Jazzisti in politica, pochi. Anche se in un certo senso «suonare jazz vuol dire far politica», come ha sottolineato l’anno scorso in Umbria il sassofonista Sonny Rollins, maestro dell’hard bop. In compenso, ora che il mondo è interconnesso e trasversale, c’è chi ritiene che le doti di questi musicisti sarebbero preziose nel management. Si tratta, in particolare, del sociologo (e pianista) Frank J. Barrett, autore del libro Disordine armonico. Leadership e jazz: «Questo tipo di musica è ben più di una metafora dell’organizzazione», ha spiegato. «I gruppi jazz sono di fatto organizzazioni progettate per l’innovazione, e gli elementi progettuali insiti nel jazz possono essere applicati alle organizzazioni che vogliano rinnovarsi».
Razionalità e istinto, perfezionismo e improvvisazione. Tra due estremi, a tirare le somme può essere solo chi li ha frequentati entrambi.

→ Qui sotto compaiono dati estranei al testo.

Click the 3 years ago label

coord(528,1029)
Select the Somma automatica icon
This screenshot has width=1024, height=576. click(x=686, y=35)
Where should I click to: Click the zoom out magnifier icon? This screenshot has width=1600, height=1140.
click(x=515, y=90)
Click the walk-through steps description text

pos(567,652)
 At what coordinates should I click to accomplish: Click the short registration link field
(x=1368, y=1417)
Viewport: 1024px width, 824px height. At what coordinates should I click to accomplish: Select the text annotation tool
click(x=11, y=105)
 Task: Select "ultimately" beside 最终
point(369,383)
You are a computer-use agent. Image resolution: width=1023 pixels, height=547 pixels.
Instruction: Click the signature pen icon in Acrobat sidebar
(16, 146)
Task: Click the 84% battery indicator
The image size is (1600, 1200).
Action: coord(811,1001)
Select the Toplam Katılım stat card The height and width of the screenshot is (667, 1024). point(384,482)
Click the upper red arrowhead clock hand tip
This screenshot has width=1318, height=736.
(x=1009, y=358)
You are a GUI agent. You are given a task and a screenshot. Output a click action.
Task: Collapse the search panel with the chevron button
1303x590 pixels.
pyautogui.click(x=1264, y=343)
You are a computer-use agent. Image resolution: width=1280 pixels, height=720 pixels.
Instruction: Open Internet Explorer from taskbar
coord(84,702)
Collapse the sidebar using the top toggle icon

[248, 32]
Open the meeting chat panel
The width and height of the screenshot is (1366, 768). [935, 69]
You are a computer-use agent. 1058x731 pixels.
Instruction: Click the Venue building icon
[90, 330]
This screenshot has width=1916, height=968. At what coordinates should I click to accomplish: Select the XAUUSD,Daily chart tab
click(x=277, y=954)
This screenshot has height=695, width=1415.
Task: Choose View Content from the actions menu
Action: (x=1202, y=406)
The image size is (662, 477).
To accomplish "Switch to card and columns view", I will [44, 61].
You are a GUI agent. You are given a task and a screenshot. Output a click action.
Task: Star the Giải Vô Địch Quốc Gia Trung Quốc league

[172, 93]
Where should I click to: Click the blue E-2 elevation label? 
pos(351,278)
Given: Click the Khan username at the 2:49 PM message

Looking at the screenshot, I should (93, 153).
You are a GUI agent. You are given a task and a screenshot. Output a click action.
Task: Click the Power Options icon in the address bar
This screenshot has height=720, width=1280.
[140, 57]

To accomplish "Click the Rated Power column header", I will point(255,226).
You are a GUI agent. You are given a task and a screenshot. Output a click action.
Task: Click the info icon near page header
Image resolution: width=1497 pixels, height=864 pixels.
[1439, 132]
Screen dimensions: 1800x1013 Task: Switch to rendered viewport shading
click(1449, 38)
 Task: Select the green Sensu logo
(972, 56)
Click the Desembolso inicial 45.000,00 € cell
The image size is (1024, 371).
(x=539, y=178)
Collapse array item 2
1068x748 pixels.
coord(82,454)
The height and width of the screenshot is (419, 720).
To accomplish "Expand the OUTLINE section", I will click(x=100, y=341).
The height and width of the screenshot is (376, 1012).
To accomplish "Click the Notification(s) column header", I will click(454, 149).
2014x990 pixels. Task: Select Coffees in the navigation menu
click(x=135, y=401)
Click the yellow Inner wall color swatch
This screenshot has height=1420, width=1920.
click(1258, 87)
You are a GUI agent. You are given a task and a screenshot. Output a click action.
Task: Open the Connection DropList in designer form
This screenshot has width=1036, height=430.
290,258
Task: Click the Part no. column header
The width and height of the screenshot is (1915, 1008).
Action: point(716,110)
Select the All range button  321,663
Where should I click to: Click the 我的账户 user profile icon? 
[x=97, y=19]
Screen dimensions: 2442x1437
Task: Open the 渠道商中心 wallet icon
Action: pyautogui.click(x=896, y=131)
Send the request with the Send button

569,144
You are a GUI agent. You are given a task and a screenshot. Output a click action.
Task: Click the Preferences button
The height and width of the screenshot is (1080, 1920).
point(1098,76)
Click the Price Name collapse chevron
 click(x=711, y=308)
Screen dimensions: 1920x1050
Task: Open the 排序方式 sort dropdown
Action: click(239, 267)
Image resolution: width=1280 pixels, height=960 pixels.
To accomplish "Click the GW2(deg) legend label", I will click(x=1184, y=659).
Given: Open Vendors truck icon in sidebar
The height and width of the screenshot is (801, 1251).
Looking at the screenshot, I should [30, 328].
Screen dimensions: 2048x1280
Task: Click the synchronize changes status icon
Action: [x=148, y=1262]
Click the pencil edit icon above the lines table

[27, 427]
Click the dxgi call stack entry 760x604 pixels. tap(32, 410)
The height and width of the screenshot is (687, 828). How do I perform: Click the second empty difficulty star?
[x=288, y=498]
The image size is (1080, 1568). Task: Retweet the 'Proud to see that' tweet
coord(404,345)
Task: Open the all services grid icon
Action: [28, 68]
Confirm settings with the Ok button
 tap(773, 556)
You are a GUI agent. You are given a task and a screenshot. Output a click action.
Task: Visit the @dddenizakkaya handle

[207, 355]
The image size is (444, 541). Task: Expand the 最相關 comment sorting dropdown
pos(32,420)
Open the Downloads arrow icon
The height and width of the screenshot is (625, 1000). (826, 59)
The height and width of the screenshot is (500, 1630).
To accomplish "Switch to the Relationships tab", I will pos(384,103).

Keith Jarrett riceverà il Leone d’oro alla carriera il 29 settembre, durante il Festival Internazionale di Musica Contemporanea della Biennale di Venezia. Considerato uno dei pianisti e improvvisatori più straordinari della storia del jazz, non ha mai abbandonato la classica. «Suono Bach o Händel alla lettera, la “mia visione” non esiste. Ma quando improvviso sono completamente libero», ha raccontato. «I più grandi pianisti del mondo invece tengono la loro immaginazione al guinzaglio, perché hanno sempre davanti quello spar tito. Allora io dico: liberateli».